A year ago in this space, we urged the Federal Reserve to make a bold switch from fighting inflation to helping the falling economy bottom out with a soft landing.

In the 12 months since, the Fed has cut the interest rate it charges banks 11 times, in a struggle with the economy more severe than anyone wanted to predict. Hopes for a relatively easy adjustment with minimum pain at the end of a boom cycle were dashed on the hard realities of a recession.

There is nothing soft about what has happened since our last annual summation of the news that affects our business lives.

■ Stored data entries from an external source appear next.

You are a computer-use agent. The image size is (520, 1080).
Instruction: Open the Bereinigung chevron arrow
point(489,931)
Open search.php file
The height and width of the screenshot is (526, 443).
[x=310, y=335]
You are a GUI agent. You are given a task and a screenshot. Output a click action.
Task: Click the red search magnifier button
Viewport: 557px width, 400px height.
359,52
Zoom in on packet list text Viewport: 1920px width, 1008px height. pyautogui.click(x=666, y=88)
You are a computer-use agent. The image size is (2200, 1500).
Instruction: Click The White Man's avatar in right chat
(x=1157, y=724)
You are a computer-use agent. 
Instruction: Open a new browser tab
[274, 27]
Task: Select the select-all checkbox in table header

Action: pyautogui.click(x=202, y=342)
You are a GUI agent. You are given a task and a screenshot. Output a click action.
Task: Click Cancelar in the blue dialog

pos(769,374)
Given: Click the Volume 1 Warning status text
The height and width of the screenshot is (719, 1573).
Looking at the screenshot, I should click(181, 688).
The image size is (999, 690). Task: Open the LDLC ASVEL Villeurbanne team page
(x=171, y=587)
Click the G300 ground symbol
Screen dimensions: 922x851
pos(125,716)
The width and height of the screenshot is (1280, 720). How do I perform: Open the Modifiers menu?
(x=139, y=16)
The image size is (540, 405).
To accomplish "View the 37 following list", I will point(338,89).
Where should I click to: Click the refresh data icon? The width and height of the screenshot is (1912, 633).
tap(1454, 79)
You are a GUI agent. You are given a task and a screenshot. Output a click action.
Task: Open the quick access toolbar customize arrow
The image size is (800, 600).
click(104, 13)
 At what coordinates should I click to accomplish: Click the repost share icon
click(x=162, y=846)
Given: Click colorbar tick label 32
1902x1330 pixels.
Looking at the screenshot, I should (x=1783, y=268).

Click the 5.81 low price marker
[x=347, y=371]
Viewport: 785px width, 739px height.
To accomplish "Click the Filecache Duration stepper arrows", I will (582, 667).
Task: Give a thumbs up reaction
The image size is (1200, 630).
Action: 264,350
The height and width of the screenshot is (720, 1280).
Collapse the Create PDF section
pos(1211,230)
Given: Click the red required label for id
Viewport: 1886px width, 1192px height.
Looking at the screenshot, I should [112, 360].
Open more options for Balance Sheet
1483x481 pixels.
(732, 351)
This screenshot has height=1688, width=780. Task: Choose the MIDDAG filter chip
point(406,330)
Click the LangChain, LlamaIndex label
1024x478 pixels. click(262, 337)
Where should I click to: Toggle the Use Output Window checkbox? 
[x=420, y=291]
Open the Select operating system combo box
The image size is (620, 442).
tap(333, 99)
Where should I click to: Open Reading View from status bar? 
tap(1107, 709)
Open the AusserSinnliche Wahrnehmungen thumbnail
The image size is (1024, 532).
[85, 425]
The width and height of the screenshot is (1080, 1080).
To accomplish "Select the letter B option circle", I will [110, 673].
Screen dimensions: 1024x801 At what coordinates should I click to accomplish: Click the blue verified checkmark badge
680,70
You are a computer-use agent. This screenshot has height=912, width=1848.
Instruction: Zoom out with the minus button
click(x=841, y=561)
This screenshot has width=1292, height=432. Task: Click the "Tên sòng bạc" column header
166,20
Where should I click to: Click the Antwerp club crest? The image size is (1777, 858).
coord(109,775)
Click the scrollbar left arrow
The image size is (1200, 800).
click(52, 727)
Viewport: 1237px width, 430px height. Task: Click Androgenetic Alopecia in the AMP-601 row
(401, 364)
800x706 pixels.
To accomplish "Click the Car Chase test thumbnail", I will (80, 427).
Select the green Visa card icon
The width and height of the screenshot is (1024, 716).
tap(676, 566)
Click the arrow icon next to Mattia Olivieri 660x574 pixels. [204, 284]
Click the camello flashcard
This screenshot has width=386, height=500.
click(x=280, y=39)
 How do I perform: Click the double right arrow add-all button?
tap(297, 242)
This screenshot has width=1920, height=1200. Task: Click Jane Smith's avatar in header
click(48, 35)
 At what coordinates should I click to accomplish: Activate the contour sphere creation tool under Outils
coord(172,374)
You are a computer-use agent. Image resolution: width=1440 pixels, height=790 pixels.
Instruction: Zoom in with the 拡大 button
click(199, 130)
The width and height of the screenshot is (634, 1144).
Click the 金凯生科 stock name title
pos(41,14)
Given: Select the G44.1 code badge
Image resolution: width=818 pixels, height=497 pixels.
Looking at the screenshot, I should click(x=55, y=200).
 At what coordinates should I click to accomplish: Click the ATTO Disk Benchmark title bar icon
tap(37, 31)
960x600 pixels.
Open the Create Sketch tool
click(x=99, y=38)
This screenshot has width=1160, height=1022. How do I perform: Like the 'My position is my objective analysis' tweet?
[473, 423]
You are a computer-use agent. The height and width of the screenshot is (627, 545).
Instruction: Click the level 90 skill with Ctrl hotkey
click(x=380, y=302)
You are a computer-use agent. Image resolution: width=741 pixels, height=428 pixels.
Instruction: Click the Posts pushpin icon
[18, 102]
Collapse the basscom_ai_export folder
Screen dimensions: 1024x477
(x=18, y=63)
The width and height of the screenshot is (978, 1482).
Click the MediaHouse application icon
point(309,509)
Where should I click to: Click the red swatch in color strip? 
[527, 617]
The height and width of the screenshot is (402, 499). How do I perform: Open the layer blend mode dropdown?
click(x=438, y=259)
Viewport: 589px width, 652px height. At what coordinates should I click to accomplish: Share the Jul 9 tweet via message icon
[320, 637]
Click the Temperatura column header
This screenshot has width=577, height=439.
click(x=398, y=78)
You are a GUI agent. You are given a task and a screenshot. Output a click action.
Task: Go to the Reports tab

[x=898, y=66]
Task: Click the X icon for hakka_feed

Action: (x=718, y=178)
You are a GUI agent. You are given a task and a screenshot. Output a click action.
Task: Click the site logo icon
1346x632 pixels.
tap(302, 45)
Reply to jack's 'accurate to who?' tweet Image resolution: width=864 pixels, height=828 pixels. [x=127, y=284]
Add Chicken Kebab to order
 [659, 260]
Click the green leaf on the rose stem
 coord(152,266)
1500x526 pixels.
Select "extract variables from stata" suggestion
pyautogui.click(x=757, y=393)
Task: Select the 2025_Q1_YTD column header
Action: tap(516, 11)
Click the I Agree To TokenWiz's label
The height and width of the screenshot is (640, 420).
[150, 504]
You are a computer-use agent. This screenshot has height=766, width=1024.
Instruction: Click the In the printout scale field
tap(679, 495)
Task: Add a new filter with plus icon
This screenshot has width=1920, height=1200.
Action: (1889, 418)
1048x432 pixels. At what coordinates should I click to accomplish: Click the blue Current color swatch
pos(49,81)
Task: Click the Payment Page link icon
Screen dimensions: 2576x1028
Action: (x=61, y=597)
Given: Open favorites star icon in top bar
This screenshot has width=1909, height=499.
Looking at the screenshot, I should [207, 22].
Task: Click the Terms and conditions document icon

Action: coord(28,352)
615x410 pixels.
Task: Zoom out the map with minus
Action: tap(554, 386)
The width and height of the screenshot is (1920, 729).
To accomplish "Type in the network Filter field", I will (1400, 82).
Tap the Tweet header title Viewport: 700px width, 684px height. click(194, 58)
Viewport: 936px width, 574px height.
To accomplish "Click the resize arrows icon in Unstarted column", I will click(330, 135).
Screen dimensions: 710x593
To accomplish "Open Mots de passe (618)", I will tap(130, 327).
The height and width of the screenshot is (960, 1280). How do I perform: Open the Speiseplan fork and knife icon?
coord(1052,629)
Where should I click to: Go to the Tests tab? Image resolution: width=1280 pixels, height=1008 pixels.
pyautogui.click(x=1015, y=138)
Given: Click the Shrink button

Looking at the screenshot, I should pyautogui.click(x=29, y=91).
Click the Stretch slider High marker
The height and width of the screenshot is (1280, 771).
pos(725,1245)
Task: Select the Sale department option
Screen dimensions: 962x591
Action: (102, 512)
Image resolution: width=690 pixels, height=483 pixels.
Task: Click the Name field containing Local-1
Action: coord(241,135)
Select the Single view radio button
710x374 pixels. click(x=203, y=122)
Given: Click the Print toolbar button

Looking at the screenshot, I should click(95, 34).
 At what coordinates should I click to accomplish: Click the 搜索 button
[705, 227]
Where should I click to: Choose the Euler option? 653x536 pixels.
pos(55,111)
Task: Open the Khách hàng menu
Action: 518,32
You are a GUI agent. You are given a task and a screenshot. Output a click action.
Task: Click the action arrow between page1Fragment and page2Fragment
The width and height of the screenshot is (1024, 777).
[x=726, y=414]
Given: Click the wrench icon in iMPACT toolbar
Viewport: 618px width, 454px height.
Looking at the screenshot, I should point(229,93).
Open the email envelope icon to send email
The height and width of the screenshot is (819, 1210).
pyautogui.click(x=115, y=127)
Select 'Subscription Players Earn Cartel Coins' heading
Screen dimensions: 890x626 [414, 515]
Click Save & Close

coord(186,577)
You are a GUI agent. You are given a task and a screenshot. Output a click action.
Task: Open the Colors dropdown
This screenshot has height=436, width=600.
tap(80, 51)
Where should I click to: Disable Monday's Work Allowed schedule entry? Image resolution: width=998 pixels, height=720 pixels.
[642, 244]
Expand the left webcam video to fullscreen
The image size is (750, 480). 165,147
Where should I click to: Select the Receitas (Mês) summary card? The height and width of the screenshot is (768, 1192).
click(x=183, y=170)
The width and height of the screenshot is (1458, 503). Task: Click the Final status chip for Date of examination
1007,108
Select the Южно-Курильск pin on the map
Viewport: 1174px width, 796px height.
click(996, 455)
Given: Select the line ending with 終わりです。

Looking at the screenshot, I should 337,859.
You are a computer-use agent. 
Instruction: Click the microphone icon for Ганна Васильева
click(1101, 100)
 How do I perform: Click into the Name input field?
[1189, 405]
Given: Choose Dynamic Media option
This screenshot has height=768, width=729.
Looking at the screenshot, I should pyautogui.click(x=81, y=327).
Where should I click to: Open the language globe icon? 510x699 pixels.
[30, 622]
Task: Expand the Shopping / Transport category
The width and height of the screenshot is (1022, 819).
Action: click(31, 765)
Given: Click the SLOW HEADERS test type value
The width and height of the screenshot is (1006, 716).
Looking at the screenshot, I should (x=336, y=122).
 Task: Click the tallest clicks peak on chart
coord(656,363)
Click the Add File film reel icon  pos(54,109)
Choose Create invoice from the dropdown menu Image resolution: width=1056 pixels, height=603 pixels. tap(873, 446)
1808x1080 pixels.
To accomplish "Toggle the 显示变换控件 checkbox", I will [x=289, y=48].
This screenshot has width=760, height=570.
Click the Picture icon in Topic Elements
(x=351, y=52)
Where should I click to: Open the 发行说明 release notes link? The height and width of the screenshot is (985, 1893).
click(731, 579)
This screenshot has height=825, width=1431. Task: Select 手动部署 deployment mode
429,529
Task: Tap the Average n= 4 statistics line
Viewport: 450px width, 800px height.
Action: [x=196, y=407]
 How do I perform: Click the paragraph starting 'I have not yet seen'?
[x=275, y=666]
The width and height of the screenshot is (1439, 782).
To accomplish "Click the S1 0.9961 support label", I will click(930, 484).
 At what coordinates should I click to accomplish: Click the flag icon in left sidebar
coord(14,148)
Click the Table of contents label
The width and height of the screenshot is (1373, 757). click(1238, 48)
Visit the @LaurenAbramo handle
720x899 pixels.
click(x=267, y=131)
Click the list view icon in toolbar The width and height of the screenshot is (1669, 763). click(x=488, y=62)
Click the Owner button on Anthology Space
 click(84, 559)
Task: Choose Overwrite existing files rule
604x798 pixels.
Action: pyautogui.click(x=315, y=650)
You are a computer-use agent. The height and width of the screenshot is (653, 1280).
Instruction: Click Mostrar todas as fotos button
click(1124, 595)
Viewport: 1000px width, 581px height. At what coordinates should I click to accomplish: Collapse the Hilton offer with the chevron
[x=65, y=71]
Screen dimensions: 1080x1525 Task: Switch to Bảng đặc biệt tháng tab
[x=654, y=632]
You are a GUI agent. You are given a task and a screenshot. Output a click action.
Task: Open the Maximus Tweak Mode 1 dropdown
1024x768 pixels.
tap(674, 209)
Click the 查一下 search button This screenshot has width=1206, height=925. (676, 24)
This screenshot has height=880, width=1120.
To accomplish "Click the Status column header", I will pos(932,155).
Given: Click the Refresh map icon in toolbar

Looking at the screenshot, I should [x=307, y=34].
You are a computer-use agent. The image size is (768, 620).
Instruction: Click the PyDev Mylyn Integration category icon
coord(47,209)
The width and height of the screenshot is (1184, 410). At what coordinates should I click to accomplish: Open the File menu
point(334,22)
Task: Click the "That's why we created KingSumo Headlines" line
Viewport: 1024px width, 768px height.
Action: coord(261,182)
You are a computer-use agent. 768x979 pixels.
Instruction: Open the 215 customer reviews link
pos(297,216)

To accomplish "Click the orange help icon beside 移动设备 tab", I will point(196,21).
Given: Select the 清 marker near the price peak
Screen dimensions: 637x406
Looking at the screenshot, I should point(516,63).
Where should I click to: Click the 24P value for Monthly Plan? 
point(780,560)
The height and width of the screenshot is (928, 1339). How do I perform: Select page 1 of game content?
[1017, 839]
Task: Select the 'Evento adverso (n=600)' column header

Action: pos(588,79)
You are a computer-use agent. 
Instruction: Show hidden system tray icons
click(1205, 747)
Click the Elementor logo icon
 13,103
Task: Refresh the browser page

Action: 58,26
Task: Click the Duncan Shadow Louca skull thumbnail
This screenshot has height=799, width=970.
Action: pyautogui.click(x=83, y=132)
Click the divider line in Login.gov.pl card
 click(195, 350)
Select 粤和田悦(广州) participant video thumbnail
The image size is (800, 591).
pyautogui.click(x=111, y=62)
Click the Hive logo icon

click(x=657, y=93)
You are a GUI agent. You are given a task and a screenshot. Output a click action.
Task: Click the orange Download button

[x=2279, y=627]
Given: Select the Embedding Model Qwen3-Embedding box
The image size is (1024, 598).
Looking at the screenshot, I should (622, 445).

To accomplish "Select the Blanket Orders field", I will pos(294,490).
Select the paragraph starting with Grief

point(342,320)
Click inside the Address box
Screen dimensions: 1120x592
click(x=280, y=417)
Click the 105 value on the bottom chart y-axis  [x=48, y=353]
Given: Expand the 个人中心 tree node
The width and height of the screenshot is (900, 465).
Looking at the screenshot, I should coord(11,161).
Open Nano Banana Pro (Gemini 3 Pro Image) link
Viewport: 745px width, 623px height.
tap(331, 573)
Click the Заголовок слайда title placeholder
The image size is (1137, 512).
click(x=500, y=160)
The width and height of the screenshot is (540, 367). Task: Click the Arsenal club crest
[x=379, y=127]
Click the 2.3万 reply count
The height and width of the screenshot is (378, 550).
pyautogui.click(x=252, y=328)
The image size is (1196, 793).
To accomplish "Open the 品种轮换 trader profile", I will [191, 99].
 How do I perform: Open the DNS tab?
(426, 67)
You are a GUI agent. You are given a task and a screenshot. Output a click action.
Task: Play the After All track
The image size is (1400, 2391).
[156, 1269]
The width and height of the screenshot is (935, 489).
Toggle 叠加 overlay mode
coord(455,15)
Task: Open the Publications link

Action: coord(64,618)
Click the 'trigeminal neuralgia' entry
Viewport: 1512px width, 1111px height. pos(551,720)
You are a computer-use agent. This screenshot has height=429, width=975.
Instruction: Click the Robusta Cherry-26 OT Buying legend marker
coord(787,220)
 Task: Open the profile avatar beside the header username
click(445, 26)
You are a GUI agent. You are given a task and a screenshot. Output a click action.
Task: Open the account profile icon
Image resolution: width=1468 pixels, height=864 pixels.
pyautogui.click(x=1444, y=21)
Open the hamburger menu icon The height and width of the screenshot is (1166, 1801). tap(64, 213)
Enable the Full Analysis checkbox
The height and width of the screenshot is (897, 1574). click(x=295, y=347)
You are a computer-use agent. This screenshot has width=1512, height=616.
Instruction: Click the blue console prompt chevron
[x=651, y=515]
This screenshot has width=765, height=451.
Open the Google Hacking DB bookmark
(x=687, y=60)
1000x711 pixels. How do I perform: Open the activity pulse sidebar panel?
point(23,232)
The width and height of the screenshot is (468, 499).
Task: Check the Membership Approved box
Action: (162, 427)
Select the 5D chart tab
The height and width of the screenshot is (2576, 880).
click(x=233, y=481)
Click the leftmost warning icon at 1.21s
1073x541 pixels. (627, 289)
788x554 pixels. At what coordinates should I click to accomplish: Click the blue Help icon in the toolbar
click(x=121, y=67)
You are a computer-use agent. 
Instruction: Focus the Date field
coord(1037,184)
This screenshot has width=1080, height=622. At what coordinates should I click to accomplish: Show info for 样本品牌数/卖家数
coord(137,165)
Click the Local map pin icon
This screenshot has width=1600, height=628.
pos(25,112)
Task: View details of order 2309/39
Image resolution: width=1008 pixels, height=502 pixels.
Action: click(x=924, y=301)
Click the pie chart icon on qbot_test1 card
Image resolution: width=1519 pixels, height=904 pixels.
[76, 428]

At the end of 2001, we look back on a year of drama punctuated by the knee-buckling events of Sept. 11. The drama actually began 14 months ago with one of the most remarkable presidential elections in U.S. history. We thought the headlines following the narrow turns of fortune that placed George W. Bush in the White House would not be matched for a long time to come. But we weren't able to foretell what the economy and foreign terrorists held in store for us.



The events fo Sept. 11 did not bring the whole world crashing down around us, althuogh that was the bleak feeling in the gut as we watched the World Trade Centers collapse and the Pentagon burn. The stock market fell into a swoon but did not crash. Consumers and travelers headed for shelter, but most did not hunker down for long. And trucking continued doing what it always does, without pause.

Indeed, among the many searing images of 2001, one worthy of history is what American Trucking Associations President William J. Canary saw as he looked out of his office onto the eight lanes of the Washington Beltway that circles the national capital. At the height of shock and chaos, while most of the world we know stood transfixed, the trucks continued to roll. That image filled many in our industry with determination and resolve.

And the trucks roll on, through economic uncertainty, their way eased a bit by relief in the price of fuel that seems to run counter to intuition. The silver lining also includes relief from the driver shortage, but that is only because demand for trucking services has flattened out or receded.

So here it is, the beginning of another year, and we speak hopefully again of an improving economy. This time we also hope for a return of sanity to the world. In both cases, we realize any progress coming our way probably will be slow and deliberate, not dramatic.